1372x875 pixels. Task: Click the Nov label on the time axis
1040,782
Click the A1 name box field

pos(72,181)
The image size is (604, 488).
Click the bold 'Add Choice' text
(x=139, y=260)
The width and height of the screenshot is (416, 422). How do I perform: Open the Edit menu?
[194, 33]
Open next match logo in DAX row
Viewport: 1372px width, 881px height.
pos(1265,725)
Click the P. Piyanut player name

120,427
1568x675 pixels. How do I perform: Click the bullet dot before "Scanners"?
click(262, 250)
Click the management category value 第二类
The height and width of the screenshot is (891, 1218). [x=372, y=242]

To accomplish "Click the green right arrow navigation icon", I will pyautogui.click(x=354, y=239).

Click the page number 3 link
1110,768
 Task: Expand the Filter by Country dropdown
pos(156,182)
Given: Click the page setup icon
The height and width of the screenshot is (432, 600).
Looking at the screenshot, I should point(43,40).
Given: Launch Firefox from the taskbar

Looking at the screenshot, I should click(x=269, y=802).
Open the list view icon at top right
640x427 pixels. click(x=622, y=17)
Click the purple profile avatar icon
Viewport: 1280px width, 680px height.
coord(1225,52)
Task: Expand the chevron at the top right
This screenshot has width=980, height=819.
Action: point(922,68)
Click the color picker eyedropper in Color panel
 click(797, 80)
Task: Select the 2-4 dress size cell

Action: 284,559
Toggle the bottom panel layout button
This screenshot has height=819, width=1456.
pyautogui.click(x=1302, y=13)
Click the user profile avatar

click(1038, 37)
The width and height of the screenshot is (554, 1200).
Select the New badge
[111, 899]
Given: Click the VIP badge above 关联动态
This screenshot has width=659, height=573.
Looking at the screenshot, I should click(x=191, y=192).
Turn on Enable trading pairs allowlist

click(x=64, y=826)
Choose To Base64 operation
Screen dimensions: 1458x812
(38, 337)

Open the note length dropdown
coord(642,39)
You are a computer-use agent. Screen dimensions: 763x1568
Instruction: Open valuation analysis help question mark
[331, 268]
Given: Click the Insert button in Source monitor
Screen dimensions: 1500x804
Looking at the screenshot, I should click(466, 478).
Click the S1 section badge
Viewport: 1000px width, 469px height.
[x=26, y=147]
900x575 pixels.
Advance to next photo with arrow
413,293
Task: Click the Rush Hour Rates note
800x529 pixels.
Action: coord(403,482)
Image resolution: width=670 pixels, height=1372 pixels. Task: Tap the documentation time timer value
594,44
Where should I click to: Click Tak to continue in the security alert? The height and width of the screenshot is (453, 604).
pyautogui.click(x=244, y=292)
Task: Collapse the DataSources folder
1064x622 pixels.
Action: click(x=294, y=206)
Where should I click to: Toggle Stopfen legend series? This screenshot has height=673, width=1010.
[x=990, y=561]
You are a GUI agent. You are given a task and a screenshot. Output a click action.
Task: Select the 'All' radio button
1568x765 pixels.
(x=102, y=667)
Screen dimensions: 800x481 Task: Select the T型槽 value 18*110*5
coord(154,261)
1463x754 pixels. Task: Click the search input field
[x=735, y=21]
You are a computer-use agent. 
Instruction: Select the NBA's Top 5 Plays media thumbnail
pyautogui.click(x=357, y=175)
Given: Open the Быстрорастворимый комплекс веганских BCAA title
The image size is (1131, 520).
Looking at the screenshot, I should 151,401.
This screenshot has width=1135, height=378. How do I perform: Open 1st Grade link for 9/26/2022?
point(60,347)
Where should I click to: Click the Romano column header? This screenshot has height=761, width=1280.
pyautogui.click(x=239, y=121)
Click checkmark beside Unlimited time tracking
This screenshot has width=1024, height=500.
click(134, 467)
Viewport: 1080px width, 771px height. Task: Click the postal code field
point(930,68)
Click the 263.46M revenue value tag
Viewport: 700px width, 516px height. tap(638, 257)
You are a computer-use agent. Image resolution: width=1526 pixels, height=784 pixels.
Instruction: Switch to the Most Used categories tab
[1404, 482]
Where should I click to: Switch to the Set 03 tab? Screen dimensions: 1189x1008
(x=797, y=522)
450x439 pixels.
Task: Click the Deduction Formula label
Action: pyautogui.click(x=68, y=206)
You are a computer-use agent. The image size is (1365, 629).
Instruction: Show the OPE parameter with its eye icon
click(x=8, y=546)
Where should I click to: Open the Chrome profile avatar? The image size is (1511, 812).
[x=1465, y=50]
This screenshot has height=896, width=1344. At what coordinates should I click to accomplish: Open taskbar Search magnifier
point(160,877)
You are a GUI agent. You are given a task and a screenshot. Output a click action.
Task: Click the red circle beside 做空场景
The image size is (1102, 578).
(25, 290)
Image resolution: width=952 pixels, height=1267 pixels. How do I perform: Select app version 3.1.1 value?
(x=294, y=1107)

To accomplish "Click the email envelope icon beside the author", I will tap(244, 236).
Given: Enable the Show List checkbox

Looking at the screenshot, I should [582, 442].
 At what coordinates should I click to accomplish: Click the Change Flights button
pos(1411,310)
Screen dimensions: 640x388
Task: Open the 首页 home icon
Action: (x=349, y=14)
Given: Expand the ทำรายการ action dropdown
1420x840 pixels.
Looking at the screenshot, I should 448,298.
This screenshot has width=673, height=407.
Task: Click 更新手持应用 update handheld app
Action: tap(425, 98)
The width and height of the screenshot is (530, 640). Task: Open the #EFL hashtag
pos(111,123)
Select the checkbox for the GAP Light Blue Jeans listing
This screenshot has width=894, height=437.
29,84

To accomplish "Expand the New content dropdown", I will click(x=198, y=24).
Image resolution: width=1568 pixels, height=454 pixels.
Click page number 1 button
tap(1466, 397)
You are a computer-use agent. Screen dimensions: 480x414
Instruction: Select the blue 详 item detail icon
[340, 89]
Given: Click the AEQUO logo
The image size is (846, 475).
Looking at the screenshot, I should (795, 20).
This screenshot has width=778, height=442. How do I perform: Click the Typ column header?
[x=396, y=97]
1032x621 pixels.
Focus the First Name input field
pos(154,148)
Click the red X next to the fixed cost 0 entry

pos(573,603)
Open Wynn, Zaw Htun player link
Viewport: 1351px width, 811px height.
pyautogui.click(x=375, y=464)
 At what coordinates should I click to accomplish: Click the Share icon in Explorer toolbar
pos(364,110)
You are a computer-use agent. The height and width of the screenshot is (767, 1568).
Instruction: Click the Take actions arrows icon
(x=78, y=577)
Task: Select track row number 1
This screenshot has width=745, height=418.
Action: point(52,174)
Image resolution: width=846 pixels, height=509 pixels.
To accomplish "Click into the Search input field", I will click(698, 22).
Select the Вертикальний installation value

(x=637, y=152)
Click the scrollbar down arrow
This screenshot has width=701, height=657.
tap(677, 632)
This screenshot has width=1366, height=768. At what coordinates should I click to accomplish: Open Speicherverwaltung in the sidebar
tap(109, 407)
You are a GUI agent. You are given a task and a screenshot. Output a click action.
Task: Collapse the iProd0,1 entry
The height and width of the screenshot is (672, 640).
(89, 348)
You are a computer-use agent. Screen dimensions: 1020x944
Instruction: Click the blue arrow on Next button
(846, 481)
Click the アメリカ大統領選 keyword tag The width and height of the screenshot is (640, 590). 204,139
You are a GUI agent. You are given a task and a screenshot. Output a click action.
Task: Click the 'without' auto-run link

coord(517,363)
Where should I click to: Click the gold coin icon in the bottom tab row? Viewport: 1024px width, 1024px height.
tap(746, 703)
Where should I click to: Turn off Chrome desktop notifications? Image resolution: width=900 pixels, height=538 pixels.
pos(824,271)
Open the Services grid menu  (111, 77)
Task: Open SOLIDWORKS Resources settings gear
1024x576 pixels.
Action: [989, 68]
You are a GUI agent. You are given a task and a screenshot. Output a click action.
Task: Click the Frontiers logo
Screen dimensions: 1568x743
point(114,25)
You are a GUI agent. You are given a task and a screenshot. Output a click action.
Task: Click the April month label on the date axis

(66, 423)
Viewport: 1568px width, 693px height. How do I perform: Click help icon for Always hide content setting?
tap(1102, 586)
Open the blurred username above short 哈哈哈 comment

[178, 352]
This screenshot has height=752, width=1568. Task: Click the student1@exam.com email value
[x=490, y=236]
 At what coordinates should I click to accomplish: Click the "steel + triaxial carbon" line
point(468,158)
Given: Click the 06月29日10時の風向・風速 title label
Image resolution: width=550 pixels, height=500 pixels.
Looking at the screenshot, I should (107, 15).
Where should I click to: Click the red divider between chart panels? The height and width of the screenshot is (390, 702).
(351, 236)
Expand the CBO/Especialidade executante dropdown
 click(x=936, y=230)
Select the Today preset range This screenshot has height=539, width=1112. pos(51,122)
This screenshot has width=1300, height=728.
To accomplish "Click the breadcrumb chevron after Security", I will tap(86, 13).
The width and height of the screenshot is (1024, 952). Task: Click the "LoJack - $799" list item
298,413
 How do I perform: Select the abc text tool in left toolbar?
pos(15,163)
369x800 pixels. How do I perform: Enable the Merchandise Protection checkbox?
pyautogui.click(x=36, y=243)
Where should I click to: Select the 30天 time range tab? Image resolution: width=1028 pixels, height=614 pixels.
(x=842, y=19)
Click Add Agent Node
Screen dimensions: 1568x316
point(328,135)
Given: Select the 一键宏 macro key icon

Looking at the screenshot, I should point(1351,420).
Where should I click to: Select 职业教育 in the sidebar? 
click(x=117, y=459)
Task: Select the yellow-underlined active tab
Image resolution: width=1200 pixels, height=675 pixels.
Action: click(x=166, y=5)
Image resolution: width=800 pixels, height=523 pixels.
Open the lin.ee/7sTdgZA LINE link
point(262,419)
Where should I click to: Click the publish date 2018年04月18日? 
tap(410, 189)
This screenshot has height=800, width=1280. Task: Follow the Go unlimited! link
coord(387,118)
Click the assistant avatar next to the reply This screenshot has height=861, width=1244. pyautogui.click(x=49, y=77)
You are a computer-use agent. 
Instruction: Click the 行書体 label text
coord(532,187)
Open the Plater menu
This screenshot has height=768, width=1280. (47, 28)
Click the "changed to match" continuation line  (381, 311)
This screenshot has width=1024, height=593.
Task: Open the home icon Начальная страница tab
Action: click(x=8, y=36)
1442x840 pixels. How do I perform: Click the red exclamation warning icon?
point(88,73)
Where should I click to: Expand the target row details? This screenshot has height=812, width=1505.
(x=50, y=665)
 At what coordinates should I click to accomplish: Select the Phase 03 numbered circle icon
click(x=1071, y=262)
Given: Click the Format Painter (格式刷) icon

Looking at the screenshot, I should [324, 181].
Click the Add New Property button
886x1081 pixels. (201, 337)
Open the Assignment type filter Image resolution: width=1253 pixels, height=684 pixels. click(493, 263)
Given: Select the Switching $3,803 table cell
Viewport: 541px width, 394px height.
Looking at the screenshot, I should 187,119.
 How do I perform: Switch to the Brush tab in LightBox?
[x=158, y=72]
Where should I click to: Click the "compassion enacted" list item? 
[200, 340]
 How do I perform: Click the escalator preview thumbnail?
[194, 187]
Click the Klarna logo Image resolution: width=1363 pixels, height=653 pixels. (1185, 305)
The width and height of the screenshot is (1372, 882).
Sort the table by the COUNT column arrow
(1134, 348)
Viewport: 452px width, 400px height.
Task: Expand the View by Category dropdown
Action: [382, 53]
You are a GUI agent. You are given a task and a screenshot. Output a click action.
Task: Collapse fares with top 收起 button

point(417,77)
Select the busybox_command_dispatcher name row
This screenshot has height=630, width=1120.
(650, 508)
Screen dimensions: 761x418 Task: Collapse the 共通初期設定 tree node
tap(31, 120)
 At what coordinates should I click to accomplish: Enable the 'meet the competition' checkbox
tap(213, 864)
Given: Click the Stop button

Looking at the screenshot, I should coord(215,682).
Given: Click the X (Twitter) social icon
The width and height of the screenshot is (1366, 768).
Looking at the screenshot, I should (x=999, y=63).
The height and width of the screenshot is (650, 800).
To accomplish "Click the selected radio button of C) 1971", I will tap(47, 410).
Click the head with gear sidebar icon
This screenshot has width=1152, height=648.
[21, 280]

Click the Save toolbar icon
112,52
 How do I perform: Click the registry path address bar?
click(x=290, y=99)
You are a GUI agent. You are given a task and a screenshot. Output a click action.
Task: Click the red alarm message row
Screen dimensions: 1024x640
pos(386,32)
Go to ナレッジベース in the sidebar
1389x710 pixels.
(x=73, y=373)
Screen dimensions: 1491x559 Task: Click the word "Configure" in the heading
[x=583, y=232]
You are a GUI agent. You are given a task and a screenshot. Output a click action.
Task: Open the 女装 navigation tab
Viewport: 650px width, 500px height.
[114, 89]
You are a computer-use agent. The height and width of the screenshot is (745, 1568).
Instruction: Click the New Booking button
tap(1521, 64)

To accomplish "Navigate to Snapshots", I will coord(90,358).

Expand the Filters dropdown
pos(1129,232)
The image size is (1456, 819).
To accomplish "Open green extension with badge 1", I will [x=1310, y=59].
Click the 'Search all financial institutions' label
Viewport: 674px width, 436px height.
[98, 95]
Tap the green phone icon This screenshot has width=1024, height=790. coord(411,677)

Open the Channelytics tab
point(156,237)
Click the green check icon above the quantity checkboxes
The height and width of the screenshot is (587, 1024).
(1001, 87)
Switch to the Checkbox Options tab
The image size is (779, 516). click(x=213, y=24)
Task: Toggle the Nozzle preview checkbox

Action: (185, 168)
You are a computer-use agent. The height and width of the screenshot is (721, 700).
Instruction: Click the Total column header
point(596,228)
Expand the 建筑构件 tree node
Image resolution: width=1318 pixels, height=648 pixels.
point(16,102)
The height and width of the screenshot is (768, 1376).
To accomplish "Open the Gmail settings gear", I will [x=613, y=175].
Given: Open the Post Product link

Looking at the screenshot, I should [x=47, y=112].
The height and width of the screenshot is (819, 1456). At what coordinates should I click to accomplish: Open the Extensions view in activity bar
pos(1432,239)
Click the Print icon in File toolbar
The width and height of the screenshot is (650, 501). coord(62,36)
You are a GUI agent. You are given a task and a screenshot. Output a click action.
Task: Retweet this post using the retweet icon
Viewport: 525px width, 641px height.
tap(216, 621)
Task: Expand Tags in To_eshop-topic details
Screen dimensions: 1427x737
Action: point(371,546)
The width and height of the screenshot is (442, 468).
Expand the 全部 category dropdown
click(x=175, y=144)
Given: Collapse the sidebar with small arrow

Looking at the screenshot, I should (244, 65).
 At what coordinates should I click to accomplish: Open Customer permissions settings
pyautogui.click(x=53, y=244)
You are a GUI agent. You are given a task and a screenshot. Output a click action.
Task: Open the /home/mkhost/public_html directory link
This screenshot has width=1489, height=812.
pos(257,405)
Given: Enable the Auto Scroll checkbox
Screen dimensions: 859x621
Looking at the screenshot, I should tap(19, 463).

### [THE REQUEST]
Show each line from the entries above that includes the string "computer".

### [TASK SOLUTION]
You are a computer-use agent. Screen dimensions: 763x1568
You are a computer-use agent. 
You are a computer-use agent. Image resolution: width=1526 pixels, height=784 pixels.
You are a computer-use agent. The image size is (1365, 629).
You are a computer-use agent. Screen dimensions: 480x414
You are a computer-use agent. The height and width of the screenshot is (767, 1568).
You are a computer-use agent. Screen dimensions: 1020x944
You are a computer-use agent. 
You are a computer-use agent. The height and width of the screenshot is (745, 1568).
You are a computer-use agent. The height and width of the screenshot is (721, 700).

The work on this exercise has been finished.